To respond to the opening question, I actually have a friend (my room mate specifically)who I have been trying to get into D&D. She is a big video gamer but she also sometimes enjoys RPing(like freeform on forums and stuff). I tried my darndest to get her into 5th edition D&D. We went to Adventurers League together for a bit and I even DMed a HotDQ for a few weeks(before life stressed me out too much to continue DMing). After an initial session where she had a great time and really enjoyed her introduction to TTRPGs, she steadily started becoming less enthusiastic over time. She got bored from the lack of mechanical complexity to 5e(which I share with her at times). It felt like a lot of combats devolved into "I attack" "I attack" "I attack" style gameplay. 5e seems to have a kind of scale of complexity for classes and I tried to sell her on playing a full caster, but she absolutely loves playing archer characters in fantasy games and was absolutely deadset on always playing a Ranger. Although this might be a bit of conjecture suggesting she may have done it on purpose, when her fiance demanded more of her time she completely gave up D&D in exchange for still being able to raid. She told me about her problems with D&D and I took that opportunity to tell her the good news of 4th edition. She told me she is never going to touch 5e again and wants to play 4e the next time she plays D&D.
I wouldn't go so far as to answer the question "why does 5e suck?" since 5e having problems in my opinion doesn't make it "suck". However, I have a lot of problems with 5e as it exists currently.
1) Vast differences in class complexity. There are classes I won't even touch in 5e because of lack of combat options. I mean normally I'm a caster player in D&D so even in 4e I played a caster most of the time, but where as in 4e that choice was made because I preferred the controller playstyle and often preferred the imagery and aesthetics and fluff of flashy robe wearing types in 5e that decision is made because full casters are the only characters that don't bore me to death. At least in 4e I would sometimes play non-casters/non-psion types.
2) Strong and clear connections between fluff and mechanics. One of the few things that caused my heart to sink in my chest when I first got my copy of my 5e PHB was three letters: V, S, and M. Where as before the fluff wasn't concrete and I had a lot of freedom to interpret what it looked like when my Wizard cast a spell, I was now absolutely 100% forced by mechanics to have jazz hands and jibber jabber(and bat guano) as part of my character even if I think finger waggling and chanting magic words and throwing around bat




is the absolutely dumbest thing ever and hurts my image of my character in my mind. Not to mention actual forms for Druids getting actual hard mechanical rules instead of having a nebulous concept of an animal form and you getting to fluff what it is within certain restrictions hurts my ability to play Druids. Hell, I used the 4e Druid class to play a vampire with reflavoring with out hurting my roleplaying experience. Now if I wanted to do the same thing in 5e, it would break down as soon as wolf type creatures started being eclipsed by higher CR creatures.

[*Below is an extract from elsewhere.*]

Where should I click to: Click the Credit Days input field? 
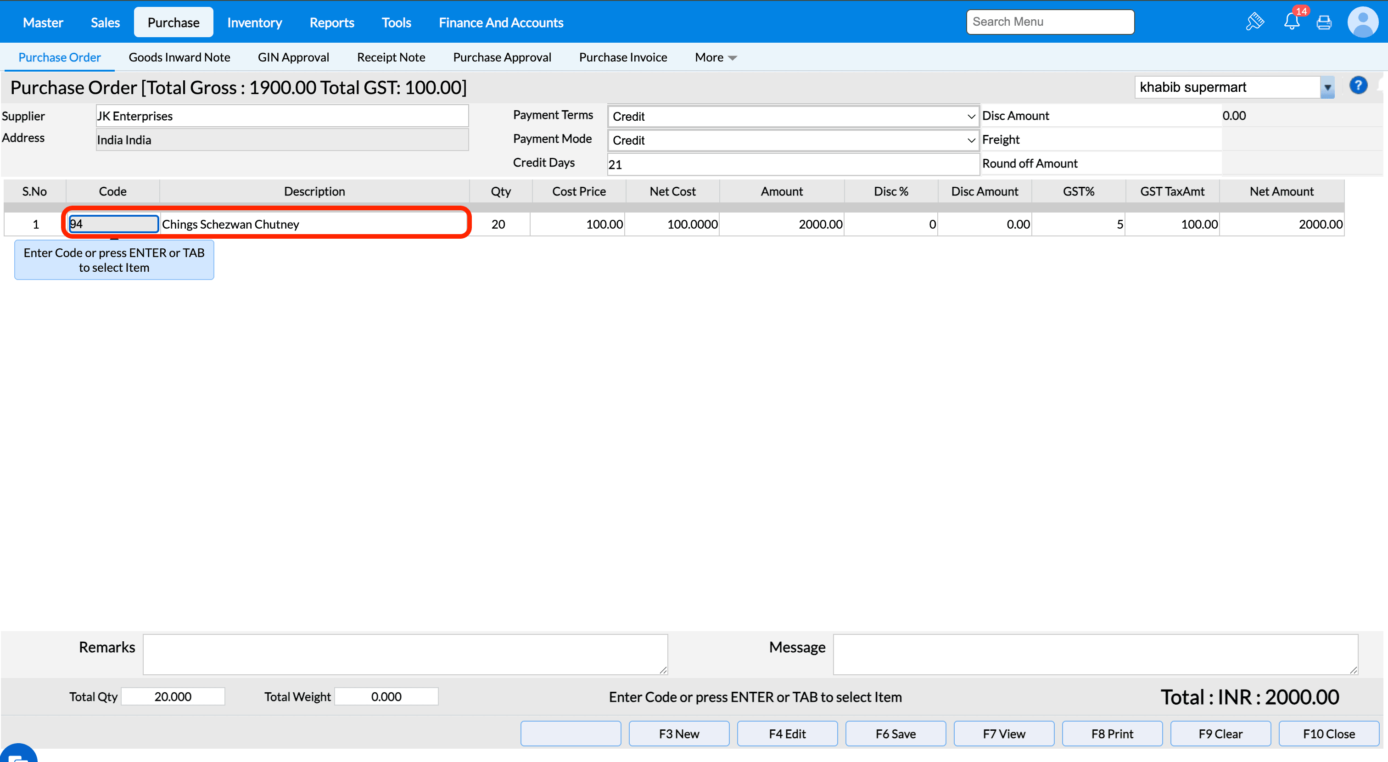(793, 164)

3) Overlapping of mechanics. It's funny how many different characters of different classes I can make in 5e where almost all of my 1st level spell slots are used to cast Sleep for the first couple of levels of the game before they graduate into Hold Person as their primary thing.
4) Lack of classes/races. I don't expect every class ever made ever in a previous edition to be available at release, but two of my absolute favorite classes(i.e. Psion and Vampire) were not only not in core materials but (due to the incredibly secretive release schedule) may not even be available in the near future. You wonder out loud if your favorite classes are going to be updated and suddenly people come out of the woodwork to cry about "rules bloat".
5) Super Oberoni Simulator 5000. I don't know how many times I've seen one of those phonies in the Facebook groups tell someone just to house rule something even when it's not exactly an appropriate response to the situation. That stuff really kills me. How about WotC actually gives us some more materials to work with and then people who don't like the materials choose not to use them instead of expecting us to finish building the goddarn game for them? That kills me. It really does.